# PolynomialNumberTheoryFunctionsΒΆ

This package provides various polynomial number theoretic functions over the integers.

bernoulli: Integer -> SparseUnivariatePolynomial Fraction Integer

`bernoulli(n)` returns the `n`th Bernoulli polynomial `B[n](x)`. Note: Bernoulli polynomials denoted `B(n, x)` computed by solving the differential equation `differentiate(B(n, x), x) = n B(n-1, x)` where `B(0, x) = 1` and initial condition comes from `B(n) = B(n, 0)`.

chebyshevT: Integer -> SparseUnivariatePolynomial Integer

`chebyshevT(n)` returns the `n`th Chebyshev polynomial `T[n](x)`. Note: Chebyshev polynomials of the first kind, denoted `T[n](x)`, computed from the two term recurrence. The generating function `(1-t*x)/(1-2*t*x+t^2) = sum(T[n](x)*t^n, n=0..infinity)`.

chebyshevU: Integer -> SparseUnivariatePolynomial Integer

`chebyshevU(n)` returns the `n`th Chebyshev polynomial `U[n](x)`. Note: Chebyshev polynomials of the second kind, denoted `U[n](x)`, computed from the two term recurrence. The generating function `1/(1-2*t*x+t^2) = sum(T[n](x)*t^n, n=0..infinity)`.

cyclotomic: Integer -> SparseUnivariatePolynomial Integer

`cyclotomic(n)` returns the `n`th cyclotomic polynomial `phi[n](x)`. Note: `phi[n](x)` is the factor of `x^n - 1` whose roots are the primitive `n`th roots of unity.

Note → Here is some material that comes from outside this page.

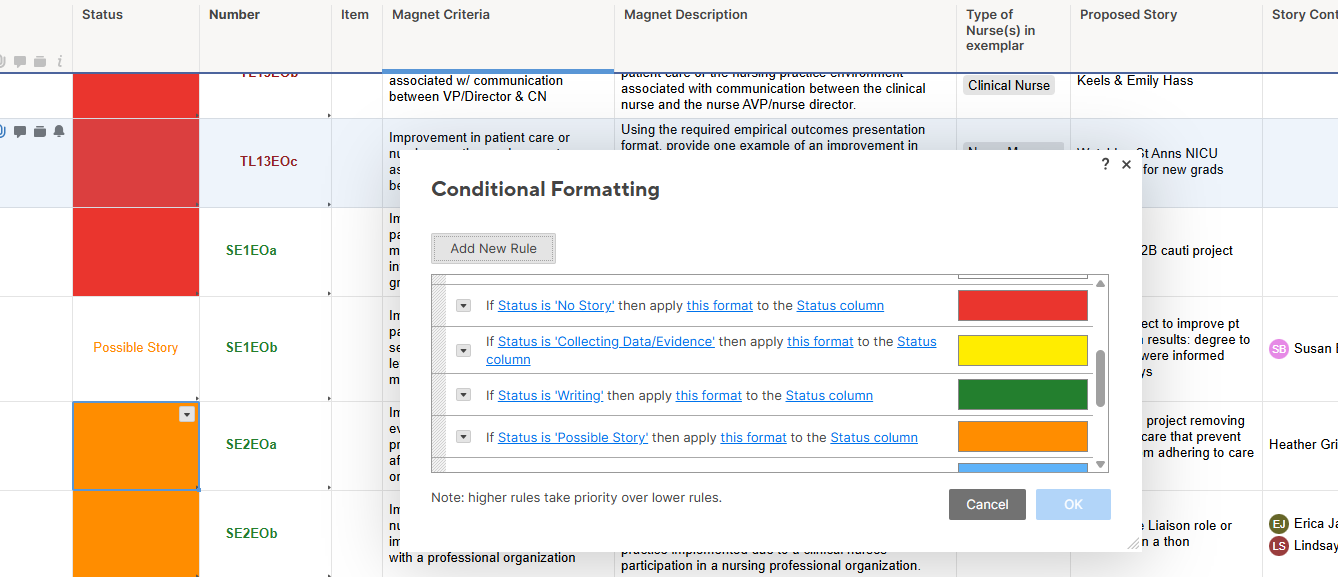Viewport: 1338px width, 577px height.
Task: Click the reminder bell on TL13EOc row
Action: 59,132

euler: Integer -> SparseUnivariatePolynomial Fraction Integer

`euler(n)` returns the `n`th Euler polynomial `E[n](x)`. Note: Euler polynomials denoted `E(n, x)` are computed by solving the differential equation `differentiate(E(n, x), x) = n E(n-1, x)` where `E(0, x) = 1` and initial condition comes from `E(n) = 2^n E(n, 1/2)`.

fixedDivisor: SparseUnivariatePolynomial Integer -> Integer

`fixedDivisor(a)` for `a(x)` in `Z[x]` is the largest integer `f` such that `f` divides `a(x=k)` for all integers `k`. Note: fixed divisor of `a` is `reduce(gcd, [a(x=k) for k in 0..degree(a)])`.

hermite: Integer -> SparseUnivariatePolynomial Integer

`hermite(n)` returns the `n`th Hermite polynomial `H[n](x)`. Note: Hermite polynomials, denoted `H[n](x)`, are computed from the two term recurrence. The generating function is: `exp(2*t*x-t^2) = sum(H[n](x)*t^n/n!, n=0..infinity)`.

laguerre: Integer -> SparseUnivariatePolynomial Integer

`laguerre(n)` returns the `n`th Laguerre polynomial `L[n](x)`. Note: Laguerre polynomials, denoted `L[n](x)`, are computed from the two term recurrence. The generating function is: `exp(x*t/(t-1))/(1-t) = sum(L[n](x)*t^n/n!, n=0..infinity)`.

legendre: Integer -> SparseUnivariatePolynomial Fraction Integer

`legendre(n)` returns the `n`th Legendre polynomial `P[n](x)`. Note: Legendre polynomials, denoted `P[n](x)`, are computed from the two term recurrence. The generating function is: `1/sqrt(1-2*t*x+t^2) = sum(P[n](x)*t^n, n=0..infinity)`.